Capital expansion is down 30% among owners studied by research firm Independent Project Analysis Inc., with Phyllis Kulkarni, its North American director, telling ENR’s Oct. 11 Global Summit in New York City that projects “are under immense pressure to cut costs.” She noted weak growth in the next few years in most markets, although chemicals and consumer product sectors are “bright spots, particularly in the U.S.” Kulkarni said owners with cash-flow constraints are “putting the brakes” on project costs, with research indicating they are “more optimistic” than contractors about the benefits of solutions such as standardization (see charts). She also noted a “pretty significant slip” in the duration and quality of project engineering, with potential impact on field productivity.
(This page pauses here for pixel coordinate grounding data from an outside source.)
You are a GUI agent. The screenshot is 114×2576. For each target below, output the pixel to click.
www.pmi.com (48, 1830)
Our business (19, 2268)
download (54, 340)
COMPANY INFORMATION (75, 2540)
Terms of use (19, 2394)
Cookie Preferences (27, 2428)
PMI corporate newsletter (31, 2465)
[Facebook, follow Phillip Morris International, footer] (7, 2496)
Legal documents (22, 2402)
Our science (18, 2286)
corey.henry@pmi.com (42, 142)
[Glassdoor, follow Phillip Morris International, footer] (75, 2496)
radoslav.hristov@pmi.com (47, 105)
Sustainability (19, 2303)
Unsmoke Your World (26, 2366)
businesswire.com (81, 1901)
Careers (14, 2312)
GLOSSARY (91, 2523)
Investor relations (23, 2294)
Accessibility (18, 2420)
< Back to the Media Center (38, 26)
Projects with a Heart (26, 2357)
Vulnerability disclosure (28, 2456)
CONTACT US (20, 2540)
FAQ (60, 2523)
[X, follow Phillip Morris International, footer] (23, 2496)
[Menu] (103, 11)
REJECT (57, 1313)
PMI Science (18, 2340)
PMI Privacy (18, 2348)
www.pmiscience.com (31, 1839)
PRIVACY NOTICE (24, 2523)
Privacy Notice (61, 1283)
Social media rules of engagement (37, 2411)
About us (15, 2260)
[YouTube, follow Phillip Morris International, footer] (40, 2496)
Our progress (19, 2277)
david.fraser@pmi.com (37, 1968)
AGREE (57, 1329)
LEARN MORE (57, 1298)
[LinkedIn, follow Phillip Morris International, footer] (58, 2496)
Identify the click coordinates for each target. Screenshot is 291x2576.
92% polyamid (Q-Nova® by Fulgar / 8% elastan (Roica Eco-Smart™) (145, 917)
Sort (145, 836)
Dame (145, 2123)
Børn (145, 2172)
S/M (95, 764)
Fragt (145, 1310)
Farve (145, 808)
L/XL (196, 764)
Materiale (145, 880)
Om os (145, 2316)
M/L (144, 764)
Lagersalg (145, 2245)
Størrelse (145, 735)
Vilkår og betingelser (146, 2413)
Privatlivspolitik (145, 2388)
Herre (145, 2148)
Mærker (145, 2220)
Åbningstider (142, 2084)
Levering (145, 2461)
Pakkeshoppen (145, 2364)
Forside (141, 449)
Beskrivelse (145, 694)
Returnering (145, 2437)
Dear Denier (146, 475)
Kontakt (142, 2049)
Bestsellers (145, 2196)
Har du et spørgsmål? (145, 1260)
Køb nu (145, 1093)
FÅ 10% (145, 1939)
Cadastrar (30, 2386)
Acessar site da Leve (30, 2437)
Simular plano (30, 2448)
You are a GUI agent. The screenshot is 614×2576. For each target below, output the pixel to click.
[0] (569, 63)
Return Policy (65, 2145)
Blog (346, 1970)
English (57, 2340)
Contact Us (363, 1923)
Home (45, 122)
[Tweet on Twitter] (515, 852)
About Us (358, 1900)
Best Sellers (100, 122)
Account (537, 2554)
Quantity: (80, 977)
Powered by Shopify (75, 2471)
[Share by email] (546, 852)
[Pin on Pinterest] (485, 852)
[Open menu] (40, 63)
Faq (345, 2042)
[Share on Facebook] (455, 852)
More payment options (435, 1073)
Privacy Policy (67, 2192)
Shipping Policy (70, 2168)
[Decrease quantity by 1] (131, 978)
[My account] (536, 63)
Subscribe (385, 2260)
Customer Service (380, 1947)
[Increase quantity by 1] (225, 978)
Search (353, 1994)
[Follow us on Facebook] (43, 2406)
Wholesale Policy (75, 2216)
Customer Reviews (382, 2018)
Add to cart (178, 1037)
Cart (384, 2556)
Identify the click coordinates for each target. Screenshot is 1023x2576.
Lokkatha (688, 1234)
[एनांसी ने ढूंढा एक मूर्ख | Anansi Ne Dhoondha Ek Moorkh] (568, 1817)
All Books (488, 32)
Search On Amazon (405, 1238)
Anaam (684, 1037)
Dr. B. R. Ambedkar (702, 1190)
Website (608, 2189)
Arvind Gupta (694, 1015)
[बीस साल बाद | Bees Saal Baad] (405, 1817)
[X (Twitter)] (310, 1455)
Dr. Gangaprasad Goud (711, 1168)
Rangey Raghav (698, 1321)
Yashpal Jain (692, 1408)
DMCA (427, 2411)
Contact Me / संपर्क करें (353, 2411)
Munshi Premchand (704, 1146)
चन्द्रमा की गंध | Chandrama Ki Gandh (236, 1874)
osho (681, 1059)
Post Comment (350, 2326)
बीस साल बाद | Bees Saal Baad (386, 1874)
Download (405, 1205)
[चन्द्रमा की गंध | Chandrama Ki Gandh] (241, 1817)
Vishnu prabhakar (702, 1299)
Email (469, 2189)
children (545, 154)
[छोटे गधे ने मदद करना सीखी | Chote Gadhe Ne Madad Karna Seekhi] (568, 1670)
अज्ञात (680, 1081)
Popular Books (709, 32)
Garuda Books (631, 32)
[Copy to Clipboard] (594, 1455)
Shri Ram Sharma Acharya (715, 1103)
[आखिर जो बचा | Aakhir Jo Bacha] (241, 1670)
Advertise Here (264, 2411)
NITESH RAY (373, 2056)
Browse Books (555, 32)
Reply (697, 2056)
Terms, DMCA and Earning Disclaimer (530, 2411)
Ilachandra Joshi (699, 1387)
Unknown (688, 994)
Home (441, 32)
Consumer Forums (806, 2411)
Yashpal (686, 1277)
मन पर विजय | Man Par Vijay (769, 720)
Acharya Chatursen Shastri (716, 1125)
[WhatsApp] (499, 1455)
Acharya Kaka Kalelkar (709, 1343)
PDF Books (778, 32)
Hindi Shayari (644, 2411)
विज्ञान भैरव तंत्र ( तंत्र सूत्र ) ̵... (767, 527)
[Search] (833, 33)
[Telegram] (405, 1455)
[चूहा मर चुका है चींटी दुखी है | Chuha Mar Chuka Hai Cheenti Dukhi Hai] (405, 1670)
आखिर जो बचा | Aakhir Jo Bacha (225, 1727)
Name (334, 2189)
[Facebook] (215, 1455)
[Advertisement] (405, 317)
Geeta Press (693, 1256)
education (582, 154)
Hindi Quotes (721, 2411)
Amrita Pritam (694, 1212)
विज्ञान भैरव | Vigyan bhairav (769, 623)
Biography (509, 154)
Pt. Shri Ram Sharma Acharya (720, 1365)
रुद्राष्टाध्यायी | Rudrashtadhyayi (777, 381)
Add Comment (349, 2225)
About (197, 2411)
Only 60% of owners define an executive as the project “sponsor,” said Kulkarni, who encouraged managers to cut the number of project “interfaces” and to better manage them.   

CBQ Buzz Chart

CBQ Buzz Chart


From the Street

Public-sector infrastructure and power work “offers better relative prospects” for engineering and construction firms going forward “where low- to mid-single-digit growth appears likely,” says Andrew J. Wittmann, sector research director at investment firm Robert W. Baird, in an Oct. 20 investor report based on recent meetings with privately-held E&C firms.

Wittmann says despite “prior optimism for a surge” this year in  U.S. transportation work after passage of the 2015 highway bill, he sees better results for sector firms in 2017, “with exposure to these positive markets offsetting commodity-induced weakness.”

Wittmann expects continued merger-and-acquisition activity, including from new international buyers, but “finding suitable targets is a limiting factor,“ he says. The analyst says restructuring efforts have in some cases distracted management from focus on customer service and is generating “larger-than-normal turnover and poaching of top-producing talent.”
 


Movers and Shakers

Thella Bowens, president and CEO of the San Diego Regional Airport Authority, is named the Construction Management Association of America 2016 Person of the Year “for innovatively managing” the agency’s $3-billion capital program, it said. CMAA cited her for boosting LEED sustainability standards on airport projects and more use of alternative delivery methods.